Procope, dans son De Aedificatione, nous informe que Justinien prit sur lui d’en financer la réfection et particulièrement la fortification, afin, nous dit-il, « de mieux protéger les trésors entreposés par les nomades »4.
Les sources du poète al-Akhtâl al-Taghibî confirment un pèlerinage régulier vers ce site5 tandis que Jarîr, son adversaire, dénonce sa tendance à invoquer Mar Sarjis et son fils à l’aide6.
Si on suppose que les Taghlib et leurs alliés Iyâd et Namir sont au moins une composante des « ‘ammê » (peuples) mentionnés dans les biographies de Ahûdemmeh et Marûtâ, l’attachement qu’ils sont sensés manifester à l’égard de ce saint, sans être pour autant systématiquement lié à une adhésion à un christianisme orthodoxe, nous informe sur le sentiment religieux du commun de la population Taghlib.
b) Les Jacobites et les Arabes chrétiens
H. CHARLES suppose que la conversion des Arabes par les Nestoriens fut très marginale, car ils semblent s’être restreints au Sawâd et aux cités jazîriennes, leur tâche étant d’ailleurs très délicate, puisque ces prêtres étaient sous la « protection » d’un empire mazdéen et d’un clan lakhmide largement attaché à « l’idolâtrie » traditionnelle7. Cet historien utilise donc les deux biographies comme preuve du zèle missionnaire des apôtres jacobites8.

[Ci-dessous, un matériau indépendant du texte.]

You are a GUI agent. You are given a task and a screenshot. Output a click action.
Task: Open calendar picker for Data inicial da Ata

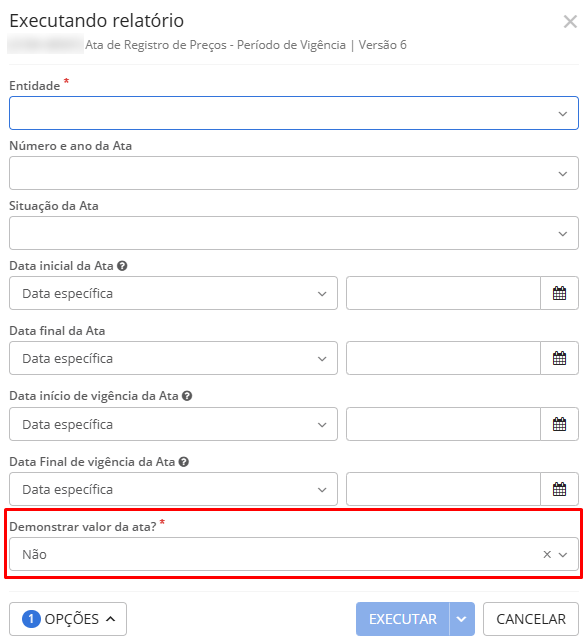[x=559, y=293]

Le rôle des Arabes, et en particulier du clan Jafnide des Ghassân est réciproquement prépondérant pour l’installation et la généralisation du monophysisme au Proche-Orient et dans l’éclosion du Jacobitisme. En effet, Al-Harîth b. Jabala remporta une victoire décisive sur les Naçrides de “Lakhm” qui ravageaient la province d’Arabie alors sous le contrôle du phylarcat Hujride de “Kinda”, en 531, avant d’être nommé « patrice de tous les Arabes » en 536, (il
s’agit des habitants de la Provincia Arabia)9.
Après de nombreux Ayyâm (jours épiques), il obtient raison de Mundhir III de Hîra et du Basileus, en récompense, le retour en grâce des monophysites exilés et en 543, Jacob Baradaï devient métropolite d’Edesse10. En 570, son fils Mundhir lui succède et ravage Hîra. C’est à ce moment que les premiers Taghâlibâ ont du gagner la Jazira11.
Selon TRIMINGHAM, « les Arabes n’étaient pas monophysites, ils étaient jacobites », et l’allégeance à leur prêtres explique amplement leur rejet de Chalcédoine et de l’establishment.
Ils avaient, c’est un trait général, récupéré sous un nouveau masque leurs divinités
traditionnelles et les mythes et légendes sur le Christ ou les saints, lesquels n’étaient pas inscits dans une histoire chronique, mais dans la légende ce qui explique la foi donnée à des évangiles apocryphes excessivement tardifs12.
Ils étaient très attachés à la personnalité du prêtre au point de refuser la nomination de Chalcédoniens comme l’illustre l’anecdote entre le Jafnide “Ghassân” Al-Harîth b. Jabala et l’empereur, qui expliquait qu’un consensus sur Chalcédoine n’était pas synonyme de justesse, car une seule cellule malsaine pouvait putréfier tout un corps13.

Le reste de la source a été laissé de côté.